Task description — Your response should contain every line from the data below that holds the string "hawala".

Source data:
##############################
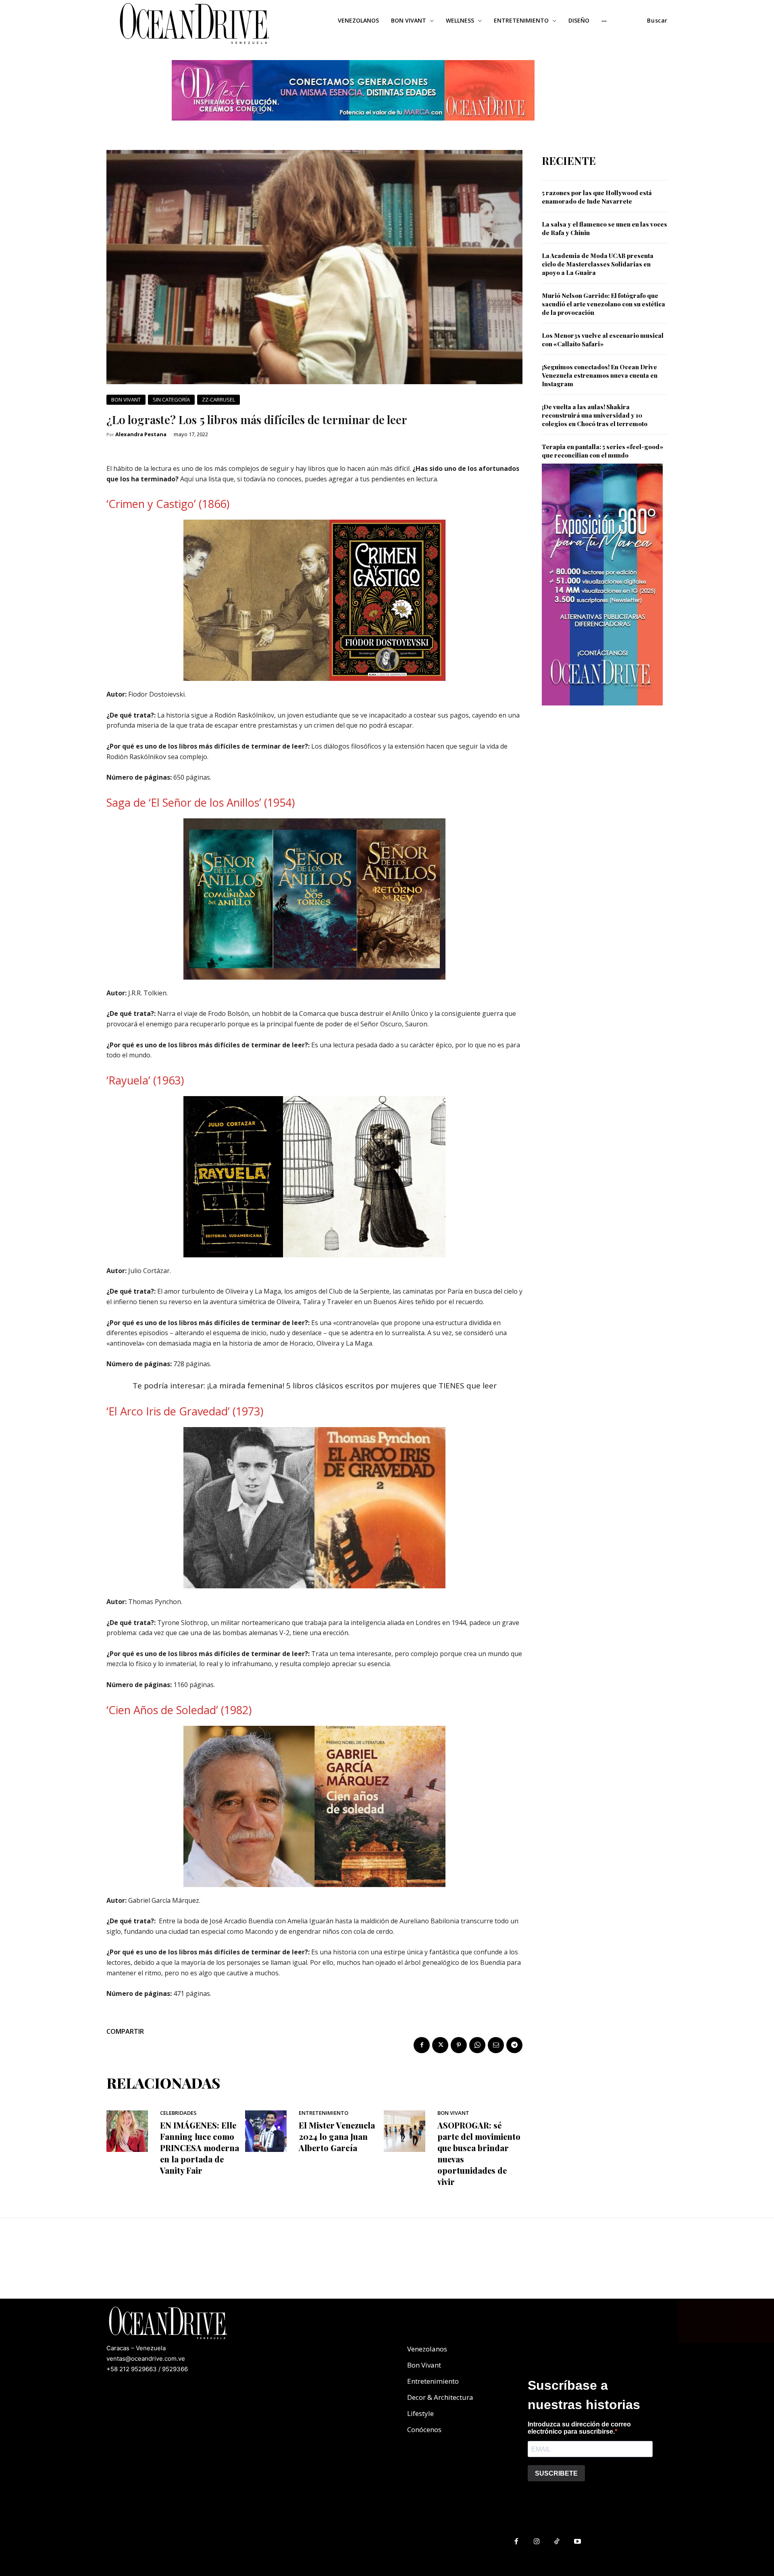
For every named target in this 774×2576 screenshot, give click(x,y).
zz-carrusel (218, 399)
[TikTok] (557, 2542)
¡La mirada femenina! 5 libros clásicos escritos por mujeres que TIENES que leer (352, 1385)
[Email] (496, 2045)
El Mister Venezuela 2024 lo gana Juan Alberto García (337, 2136)
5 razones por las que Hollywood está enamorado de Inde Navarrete (597, 197)
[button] (657, 20)
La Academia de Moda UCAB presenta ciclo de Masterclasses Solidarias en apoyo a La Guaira (597, 264)
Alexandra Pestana (140, 434)
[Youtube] (577, 2542)
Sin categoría (171, 399)
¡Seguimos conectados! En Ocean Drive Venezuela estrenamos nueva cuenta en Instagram (599, 375)
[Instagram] (536, 2542)
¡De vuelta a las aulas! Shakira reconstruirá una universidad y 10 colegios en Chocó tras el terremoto (594, 415)
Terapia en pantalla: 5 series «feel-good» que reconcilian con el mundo (602, 451)
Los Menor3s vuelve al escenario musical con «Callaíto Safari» (603, 339)
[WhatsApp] (477, 2045)
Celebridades (178, 2113)
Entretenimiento (323, 2113)
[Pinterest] (459, 2045)
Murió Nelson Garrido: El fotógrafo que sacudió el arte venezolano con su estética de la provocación (603, 303)
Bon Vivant (126, 399)
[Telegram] (514, 2045)
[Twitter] (440, 2045)
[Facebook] (422, 2045)
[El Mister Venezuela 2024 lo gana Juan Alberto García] (266, 2131)
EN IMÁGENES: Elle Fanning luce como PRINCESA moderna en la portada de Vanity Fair (199, 2148)
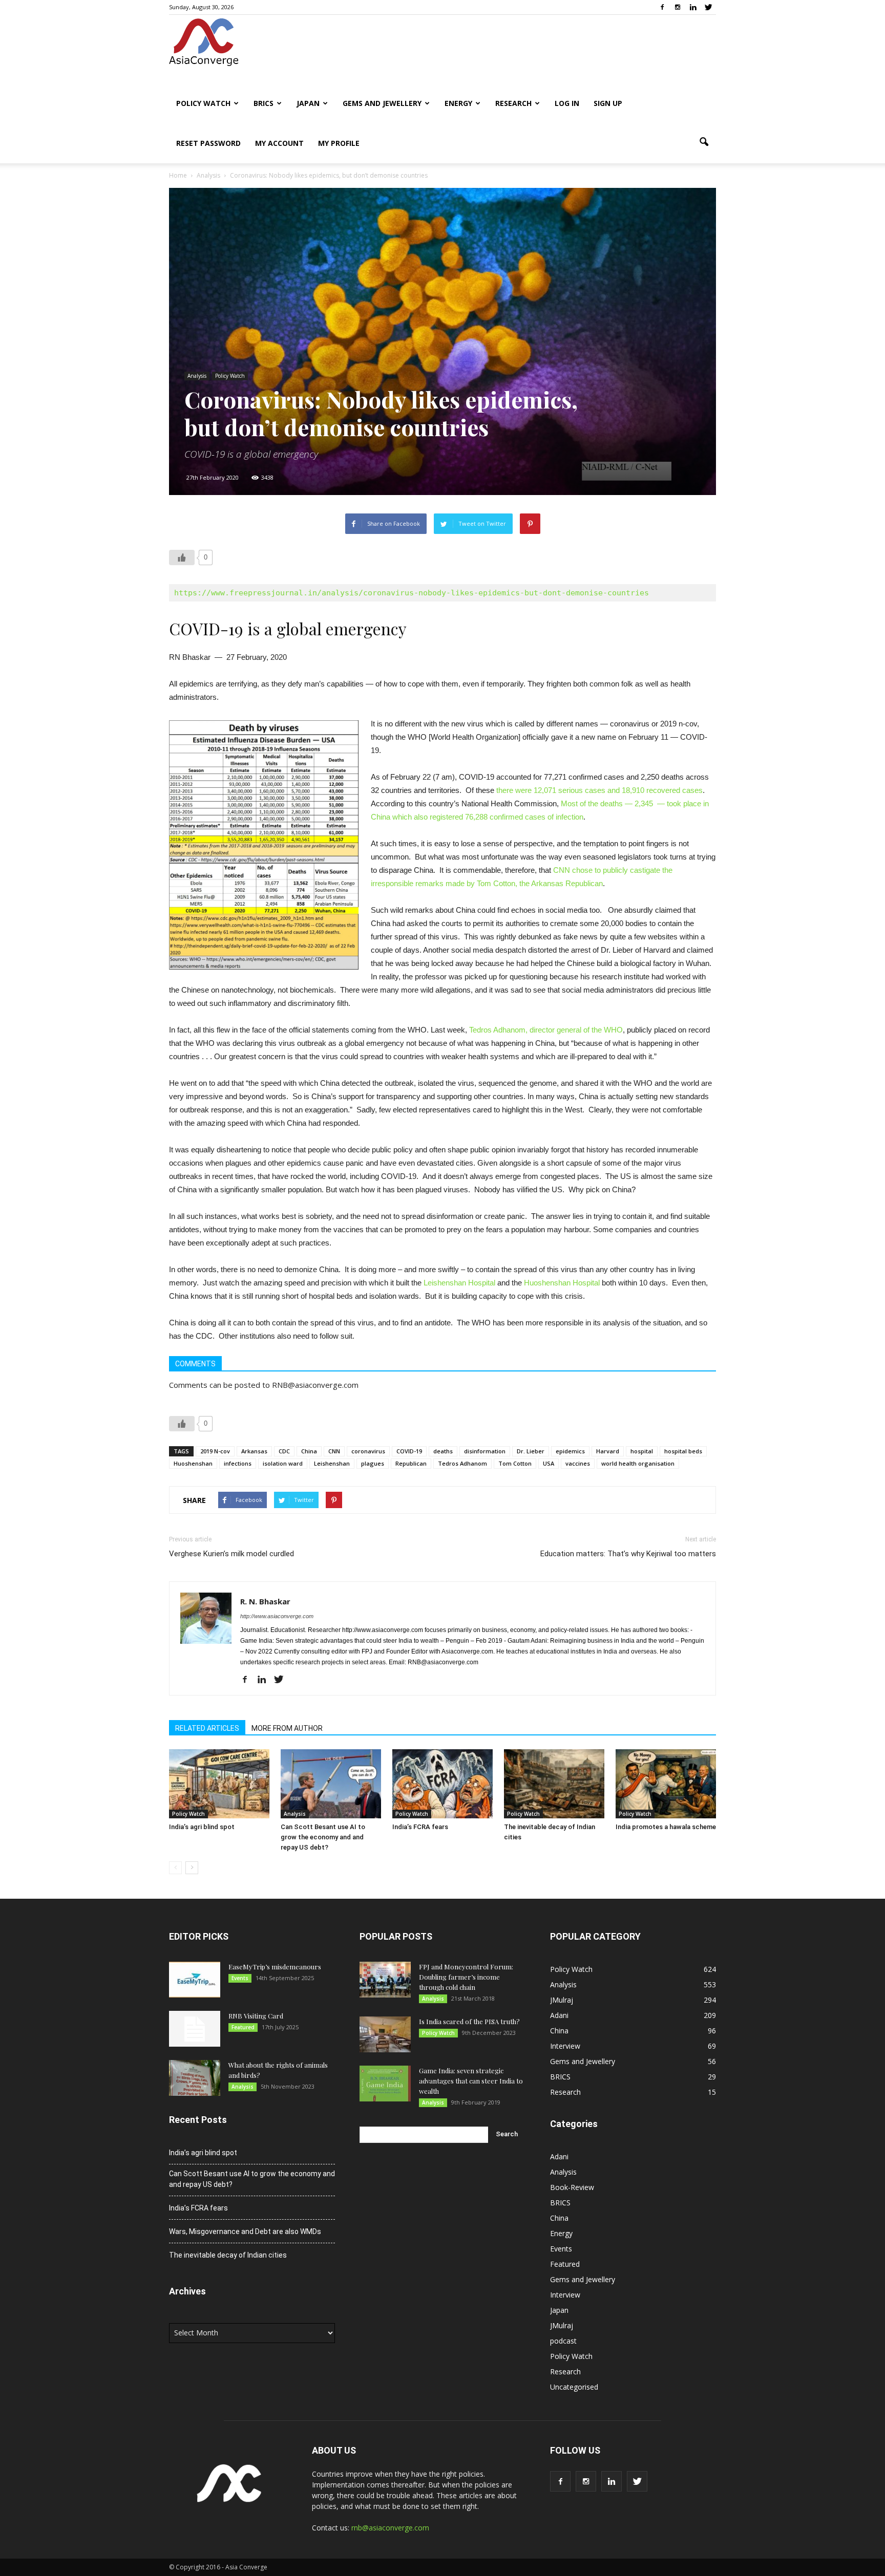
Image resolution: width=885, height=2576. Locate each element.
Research (513, 103)
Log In (567, 103)
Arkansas (254, 1451)
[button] (703, 142)
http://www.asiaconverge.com (276, 1616)
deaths (443, 1451)
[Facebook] (662, 7)
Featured (243, 2027)
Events (239, 1978)
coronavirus (368, 1451)
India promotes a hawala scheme (666, 1827)
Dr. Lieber (530, 1451)
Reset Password (208, 143)
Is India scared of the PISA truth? (469, 2021)
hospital (641, 1451)
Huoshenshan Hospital (561, 1282)
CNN (334, 1451)
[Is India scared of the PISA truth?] (385, 2034)
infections (237, 1463)
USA (548, 1463)
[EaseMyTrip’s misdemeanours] (194, 1980)
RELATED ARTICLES (207, 1728)
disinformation (484, 1451)
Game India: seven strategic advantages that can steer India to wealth (471, 2080)
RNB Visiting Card (255, 2015)
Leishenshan (332, 1463)
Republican (411, 1463)
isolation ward (283, 1463)
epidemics (570, 1451)
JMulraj (561, 2000)
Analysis (196, 375)
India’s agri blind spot (202, 1827)
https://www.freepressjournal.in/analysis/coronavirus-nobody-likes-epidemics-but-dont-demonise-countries (411, 592)
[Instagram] (677, 7)
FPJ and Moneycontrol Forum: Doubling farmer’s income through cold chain (466, 1976)
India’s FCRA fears (420, 1827)
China (309, 1451)
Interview (565, 2046)
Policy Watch (203, 103)
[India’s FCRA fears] (442, 1783)
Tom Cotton (515, 1463)
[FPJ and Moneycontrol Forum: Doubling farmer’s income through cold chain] (385, 1980)
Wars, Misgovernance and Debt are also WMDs (245, 2231)
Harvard (607, 1451)
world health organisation (638, 1463)
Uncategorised (574, 2387)
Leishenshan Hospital (459, 1282)
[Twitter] (708, 7)
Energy (458, 103)
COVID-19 (409, 1451)
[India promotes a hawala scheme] (666, 1783)
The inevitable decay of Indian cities (228, 2255)
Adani (559, 2015)
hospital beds (683, 1451)
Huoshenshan (193, 1463)
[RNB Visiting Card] (194, 2029)
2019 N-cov (215, 1451)
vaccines (577, 1463)
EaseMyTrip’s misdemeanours (274, 1966)
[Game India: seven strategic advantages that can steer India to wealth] (385, 2083)
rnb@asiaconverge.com (390, 2527)
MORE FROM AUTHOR (287, 1728)
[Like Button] (182, 557)
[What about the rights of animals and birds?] (194, 2078)
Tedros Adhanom (462, 1463)
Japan (308, 103)
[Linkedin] (693, 7)
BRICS (263, 103)
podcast (563, 2341)
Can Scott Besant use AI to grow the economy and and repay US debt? (323, 1837)
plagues (372, 1463)
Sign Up (608, 103)
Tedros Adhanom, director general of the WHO (545, 1029)
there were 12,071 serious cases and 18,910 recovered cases (599, 790)
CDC (284, 1451)
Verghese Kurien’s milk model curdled (231, 1553)
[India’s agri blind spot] (219, 1783)
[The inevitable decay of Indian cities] (554, 1783)
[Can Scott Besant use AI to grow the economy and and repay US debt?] (331, 1783)
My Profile (339, 143)
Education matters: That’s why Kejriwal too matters (628, 1553)
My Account (279, 143)
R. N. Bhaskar (265, 1601)
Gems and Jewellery (382, 103)
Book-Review (572, 2187)
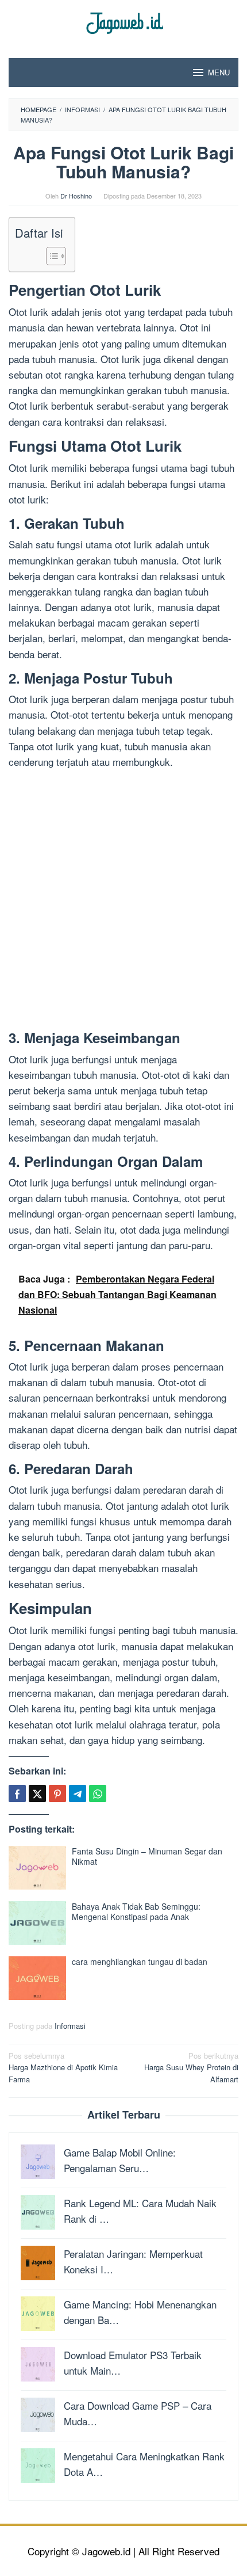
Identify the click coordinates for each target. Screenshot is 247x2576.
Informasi (70, 2025)
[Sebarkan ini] (17, 1793)
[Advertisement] (123, 901)
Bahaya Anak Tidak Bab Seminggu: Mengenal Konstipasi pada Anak (136, 1911)
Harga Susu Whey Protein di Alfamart (191, 2067)
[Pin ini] (57, 1793)
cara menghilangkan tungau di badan (139, 1961)
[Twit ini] (37, 1793)
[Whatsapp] (97, 1793)
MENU (219, 72)
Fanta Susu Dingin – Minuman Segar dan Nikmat (147, 1856)
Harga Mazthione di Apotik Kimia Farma (63, 2067)
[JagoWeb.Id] (123, 21)
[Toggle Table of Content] (50, 256)
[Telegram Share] (77, 1793)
##############################
Task solution —
India promotes a hawala scheme (666, 1827)
[India promotes a hawala scheme] (666, 1783)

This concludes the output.